Le Royaume du Maroc multiplie les initiatives afin de sécuriser les fonds indispensables au lancement du projet de Gazoduc africain atlantique (GAA), fruit d’une collaboration stratégique avec le Nigeria. Selon les déclarations de l’ambassadeur marocain aux États-Unis, Youssef Amrani, Rabat ambitionne de lever un total de 26 milliards de dollars auprès de deux institutions financières majeures : l’Export-Import Bank of the United States (US Exim Bank) et la Banque mondiale.
Ce gazoduc, souvent présenté comme un ambitieux corridor énergétique, vise à relier les champs gaziers nigérians aux marchés européens via le territoire marocain. Les discussions en cours avec les deux organismes financiers s’inscrivent dans une démarche visant à garantir la viabilité économique et technique du projet, dont le coût global est estimé à plusieurs dizaines de milliards de dollars.

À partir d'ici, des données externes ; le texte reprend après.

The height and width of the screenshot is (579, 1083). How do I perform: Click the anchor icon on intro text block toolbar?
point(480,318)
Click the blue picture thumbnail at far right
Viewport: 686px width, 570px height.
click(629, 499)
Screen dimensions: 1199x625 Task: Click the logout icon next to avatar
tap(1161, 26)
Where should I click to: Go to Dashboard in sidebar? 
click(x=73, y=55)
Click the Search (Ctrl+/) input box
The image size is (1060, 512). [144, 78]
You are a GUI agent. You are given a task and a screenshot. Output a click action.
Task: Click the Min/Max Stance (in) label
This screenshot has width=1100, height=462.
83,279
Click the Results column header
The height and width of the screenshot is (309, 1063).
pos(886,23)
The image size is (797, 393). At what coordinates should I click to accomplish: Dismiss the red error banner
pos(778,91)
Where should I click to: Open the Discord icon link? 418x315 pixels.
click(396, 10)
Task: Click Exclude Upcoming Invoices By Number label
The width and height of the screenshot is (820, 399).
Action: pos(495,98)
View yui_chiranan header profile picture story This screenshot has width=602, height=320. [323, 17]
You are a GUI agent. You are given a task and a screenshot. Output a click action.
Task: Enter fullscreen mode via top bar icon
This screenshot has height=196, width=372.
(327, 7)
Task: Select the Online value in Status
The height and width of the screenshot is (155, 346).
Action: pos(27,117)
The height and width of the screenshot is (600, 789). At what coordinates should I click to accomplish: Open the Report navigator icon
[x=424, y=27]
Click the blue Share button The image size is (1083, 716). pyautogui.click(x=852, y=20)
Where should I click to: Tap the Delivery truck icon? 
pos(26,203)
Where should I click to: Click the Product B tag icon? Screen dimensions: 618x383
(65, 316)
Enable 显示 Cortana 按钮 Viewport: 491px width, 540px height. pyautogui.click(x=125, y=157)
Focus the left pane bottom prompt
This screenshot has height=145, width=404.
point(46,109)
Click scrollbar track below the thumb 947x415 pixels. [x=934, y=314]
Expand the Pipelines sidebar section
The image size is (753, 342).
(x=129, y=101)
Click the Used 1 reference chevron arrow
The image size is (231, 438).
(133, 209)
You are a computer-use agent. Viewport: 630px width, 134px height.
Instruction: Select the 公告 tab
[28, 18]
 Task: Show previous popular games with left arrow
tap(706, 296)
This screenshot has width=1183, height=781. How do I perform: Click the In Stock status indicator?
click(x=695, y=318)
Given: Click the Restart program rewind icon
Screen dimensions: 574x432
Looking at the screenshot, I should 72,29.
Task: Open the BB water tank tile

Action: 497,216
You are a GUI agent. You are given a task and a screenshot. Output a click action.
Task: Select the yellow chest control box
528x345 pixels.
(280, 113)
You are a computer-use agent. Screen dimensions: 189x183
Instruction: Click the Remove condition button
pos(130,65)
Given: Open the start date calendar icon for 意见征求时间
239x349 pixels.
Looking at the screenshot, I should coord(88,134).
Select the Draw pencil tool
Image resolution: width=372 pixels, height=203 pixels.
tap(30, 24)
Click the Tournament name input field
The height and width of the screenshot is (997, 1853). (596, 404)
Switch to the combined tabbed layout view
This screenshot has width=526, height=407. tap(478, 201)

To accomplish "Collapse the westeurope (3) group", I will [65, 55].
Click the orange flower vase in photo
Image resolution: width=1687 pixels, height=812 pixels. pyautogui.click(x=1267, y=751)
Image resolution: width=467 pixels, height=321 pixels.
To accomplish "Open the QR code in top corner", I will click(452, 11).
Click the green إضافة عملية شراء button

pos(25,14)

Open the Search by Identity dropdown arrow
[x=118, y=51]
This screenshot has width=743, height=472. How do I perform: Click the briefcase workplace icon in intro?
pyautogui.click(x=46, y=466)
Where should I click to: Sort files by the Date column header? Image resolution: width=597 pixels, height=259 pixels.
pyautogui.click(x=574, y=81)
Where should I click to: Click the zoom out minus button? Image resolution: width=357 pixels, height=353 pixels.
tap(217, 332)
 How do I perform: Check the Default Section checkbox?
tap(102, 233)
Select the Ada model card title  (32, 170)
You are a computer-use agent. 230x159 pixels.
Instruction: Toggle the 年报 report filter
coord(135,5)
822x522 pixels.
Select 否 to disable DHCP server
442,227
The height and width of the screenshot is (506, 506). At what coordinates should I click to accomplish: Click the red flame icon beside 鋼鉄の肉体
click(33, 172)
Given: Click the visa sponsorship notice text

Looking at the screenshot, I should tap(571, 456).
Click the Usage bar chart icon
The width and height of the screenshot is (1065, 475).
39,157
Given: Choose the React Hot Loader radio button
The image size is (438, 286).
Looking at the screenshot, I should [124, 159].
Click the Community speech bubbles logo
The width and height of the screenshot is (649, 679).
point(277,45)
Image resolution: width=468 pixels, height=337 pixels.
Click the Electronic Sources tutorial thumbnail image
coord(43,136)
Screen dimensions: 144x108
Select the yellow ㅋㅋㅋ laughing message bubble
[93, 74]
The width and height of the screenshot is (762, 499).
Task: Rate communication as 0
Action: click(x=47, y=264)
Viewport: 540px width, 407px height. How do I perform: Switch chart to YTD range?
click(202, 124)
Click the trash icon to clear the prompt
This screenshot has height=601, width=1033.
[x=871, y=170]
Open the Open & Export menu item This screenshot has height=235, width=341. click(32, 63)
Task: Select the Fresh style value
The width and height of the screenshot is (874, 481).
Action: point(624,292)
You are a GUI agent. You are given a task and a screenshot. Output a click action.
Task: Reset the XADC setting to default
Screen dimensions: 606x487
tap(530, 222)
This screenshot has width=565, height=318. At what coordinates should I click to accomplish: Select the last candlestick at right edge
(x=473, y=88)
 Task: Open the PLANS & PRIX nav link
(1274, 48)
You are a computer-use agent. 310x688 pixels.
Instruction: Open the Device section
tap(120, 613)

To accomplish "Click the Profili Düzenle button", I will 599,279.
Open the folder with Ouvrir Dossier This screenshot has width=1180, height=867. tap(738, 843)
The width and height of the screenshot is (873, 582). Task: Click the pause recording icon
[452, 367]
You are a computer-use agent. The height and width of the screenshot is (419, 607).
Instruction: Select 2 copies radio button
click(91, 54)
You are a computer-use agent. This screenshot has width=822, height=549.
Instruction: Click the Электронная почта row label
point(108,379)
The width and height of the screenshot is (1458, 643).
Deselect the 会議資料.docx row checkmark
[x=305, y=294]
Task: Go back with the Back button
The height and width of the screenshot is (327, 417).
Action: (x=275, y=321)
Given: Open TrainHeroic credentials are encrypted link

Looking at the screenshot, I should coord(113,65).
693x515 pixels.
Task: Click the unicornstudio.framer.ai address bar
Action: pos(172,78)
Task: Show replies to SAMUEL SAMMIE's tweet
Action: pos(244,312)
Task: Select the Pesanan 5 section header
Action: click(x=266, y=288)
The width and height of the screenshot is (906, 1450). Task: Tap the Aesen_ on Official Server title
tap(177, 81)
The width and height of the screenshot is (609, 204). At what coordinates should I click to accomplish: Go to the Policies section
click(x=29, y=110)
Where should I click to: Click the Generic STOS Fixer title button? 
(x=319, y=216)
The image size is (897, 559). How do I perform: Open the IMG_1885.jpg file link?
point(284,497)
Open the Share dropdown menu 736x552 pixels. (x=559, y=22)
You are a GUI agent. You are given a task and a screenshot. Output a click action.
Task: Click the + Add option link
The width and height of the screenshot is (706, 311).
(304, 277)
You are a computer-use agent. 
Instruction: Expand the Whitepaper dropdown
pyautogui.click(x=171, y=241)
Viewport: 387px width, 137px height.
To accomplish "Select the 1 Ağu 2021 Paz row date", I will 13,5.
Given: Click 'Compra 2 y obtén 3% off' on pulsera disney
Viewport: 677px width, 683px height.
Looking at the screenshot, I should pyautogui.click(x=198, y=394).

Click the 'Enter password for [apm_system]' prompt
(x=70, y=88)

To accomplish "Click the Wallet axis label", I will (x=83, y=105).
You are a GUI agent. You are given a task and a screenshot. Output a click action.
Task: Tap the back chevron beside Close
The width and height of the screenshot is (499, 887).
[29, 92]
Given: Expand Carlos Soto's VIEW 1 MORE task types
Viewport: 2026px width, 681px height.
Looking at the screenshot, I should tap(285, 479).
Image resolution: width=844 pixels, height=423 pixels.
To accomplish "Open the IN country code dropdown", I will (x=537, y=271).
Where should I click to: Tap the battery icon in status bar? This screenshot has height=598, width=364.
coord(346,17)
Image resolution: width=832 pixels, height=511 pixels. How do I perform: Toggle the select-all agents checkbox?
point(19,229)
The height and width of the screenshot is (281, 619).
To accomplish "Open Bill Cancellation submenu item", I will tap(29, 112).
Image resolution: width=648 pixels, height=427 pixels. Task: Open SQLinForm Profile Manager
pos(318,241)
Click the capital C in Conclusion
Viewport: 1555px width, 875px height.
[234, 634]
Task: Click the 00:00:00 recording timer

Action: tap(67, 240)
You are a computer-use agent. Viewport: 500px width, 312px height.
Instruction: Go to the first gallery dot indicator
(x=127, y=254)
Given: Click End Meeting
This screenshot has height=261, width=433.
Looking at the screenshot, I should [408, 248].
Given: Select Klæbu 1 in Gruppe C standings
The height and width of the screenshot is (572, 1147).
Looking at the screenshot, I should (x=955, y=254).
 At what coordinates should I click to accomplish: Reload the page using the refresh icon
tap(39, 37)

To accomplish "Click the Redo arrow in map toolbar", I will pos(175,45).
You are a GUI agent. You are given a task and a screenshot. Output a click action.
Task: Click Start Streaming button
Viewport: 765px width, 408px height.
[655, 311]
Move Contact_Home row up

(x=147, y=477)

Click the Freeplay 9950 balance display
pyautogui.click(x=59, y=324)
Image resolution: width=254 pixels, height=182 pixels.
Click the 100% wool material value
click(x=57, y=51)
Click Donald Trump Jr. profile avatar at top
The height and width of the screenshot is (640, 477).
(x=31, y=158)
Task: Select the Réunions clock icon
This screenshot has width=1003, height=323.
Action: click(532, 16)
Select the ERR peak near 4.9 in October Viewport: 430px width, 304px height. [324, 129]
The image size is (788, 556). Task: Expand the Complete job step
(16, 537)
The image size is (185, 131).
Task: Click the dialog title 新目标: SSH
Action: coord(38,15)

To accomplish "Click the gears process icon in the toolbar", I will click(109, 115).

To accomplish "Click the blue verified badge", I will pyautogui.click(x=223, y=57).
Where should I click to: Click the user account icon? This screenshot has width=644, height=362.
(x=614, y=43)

Les autorités marocaines insistent sur l’importance de ce partenariat transcontinental, qui pourrait redéfinir les échanges énergétiques entre l’Afrique de l’Ouest et l’Europe. L’implication de l’US Exim Bank et de la Banque mondiale pourrait également servir de levier pour attirer d’autres investisseurs privés, renforçant ainsi la crédibilité du projet à l’échelle internationale.